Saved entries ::

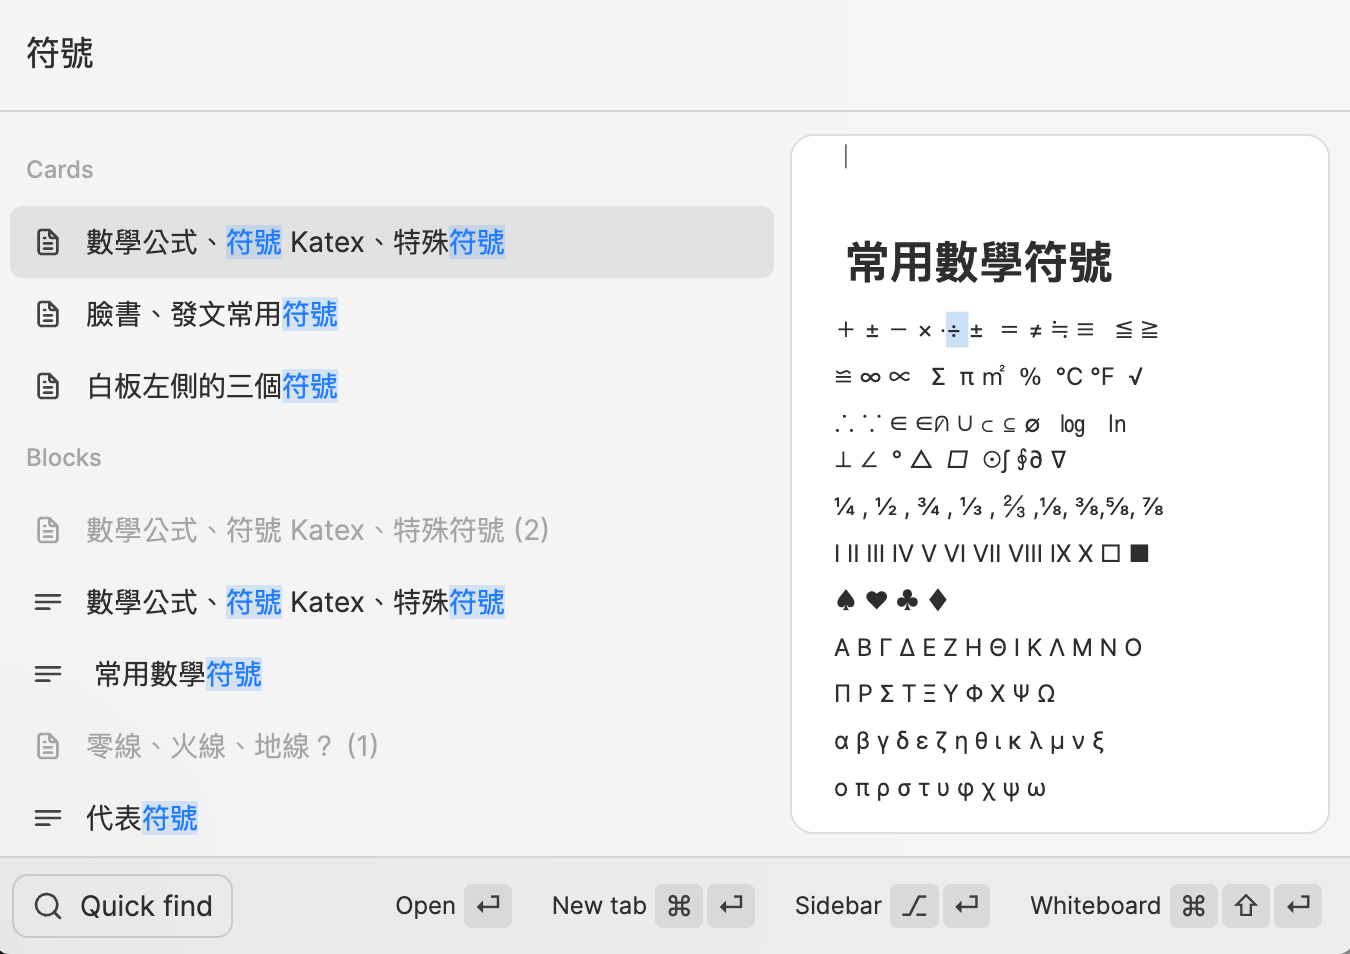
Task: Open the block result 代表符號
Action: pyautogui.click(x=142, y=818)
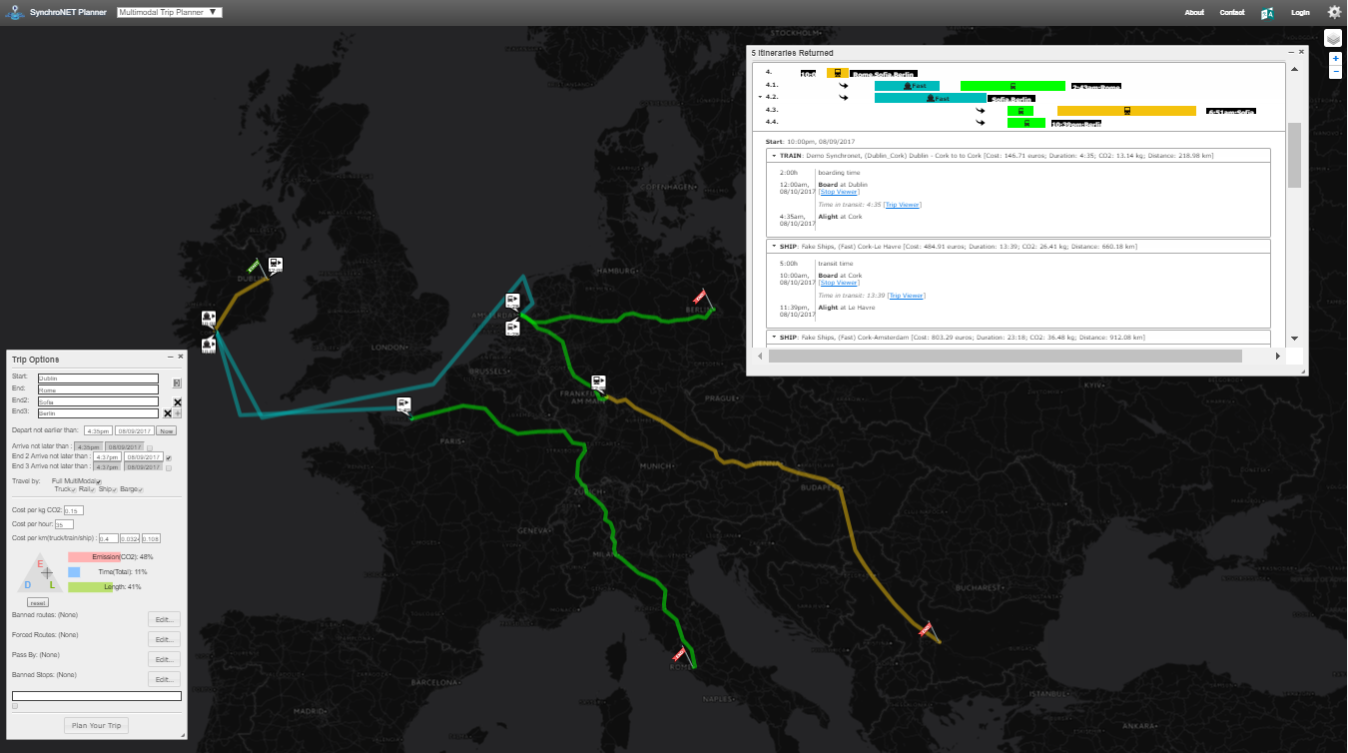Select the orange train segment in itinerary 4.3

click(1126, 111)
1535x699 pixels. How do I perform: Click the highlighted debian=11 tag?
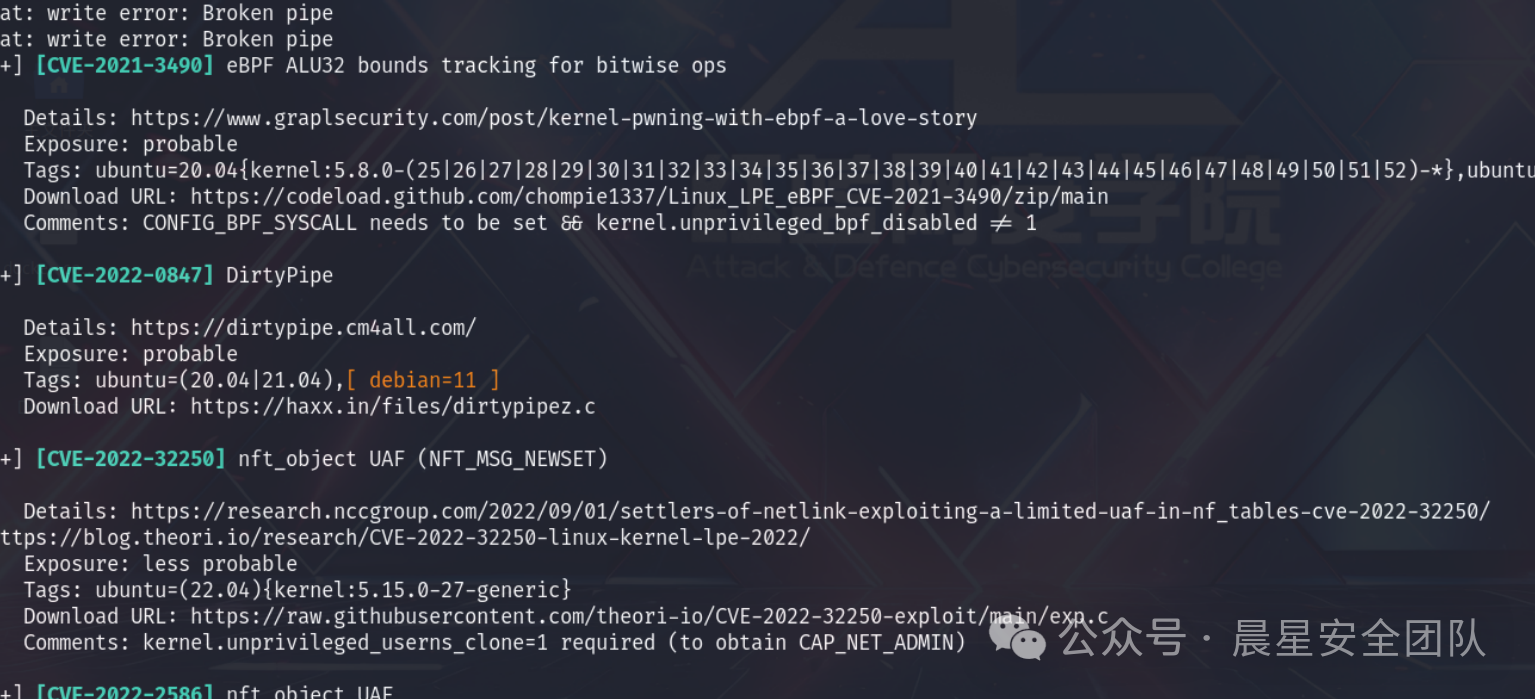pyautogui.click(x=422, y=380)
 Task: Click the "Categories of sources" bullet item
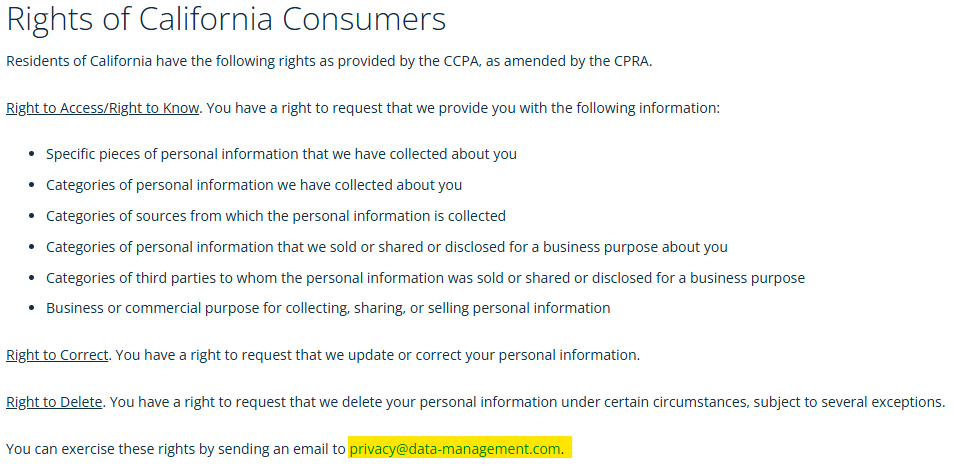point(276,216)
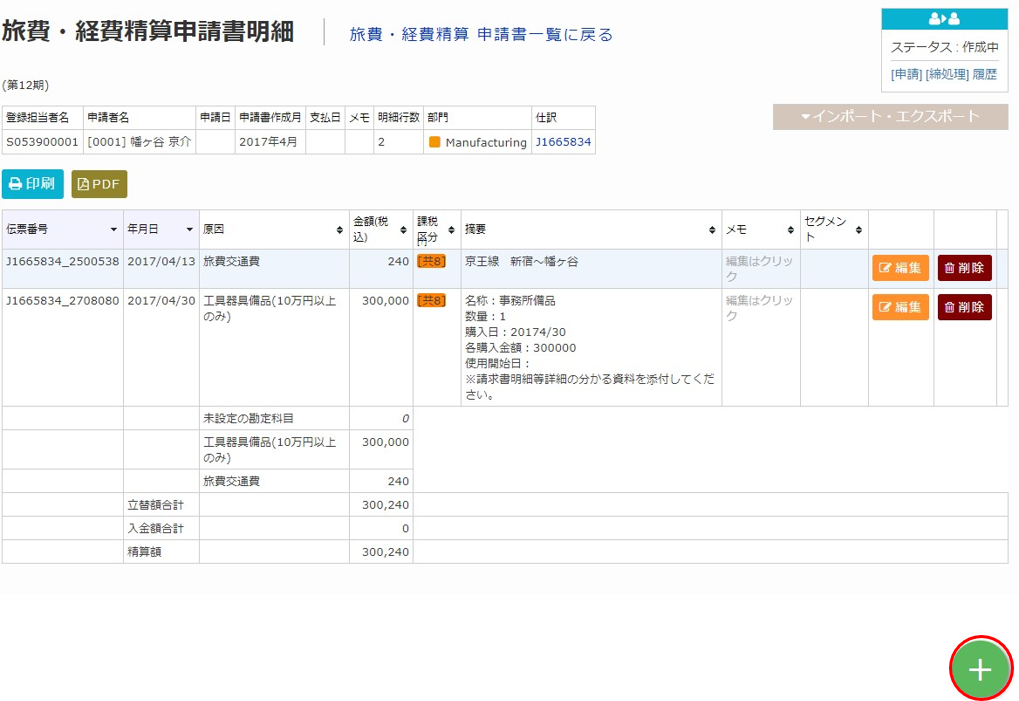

YOUR GOAL :: Return only the lines from the line containing "Task: Click the" through the last line of the records above, both ends included, exactly as written, leaving pictures out.

TASK OUTPUT ::
 Task: Click the "Categories of sources" bullet item
point(276,216)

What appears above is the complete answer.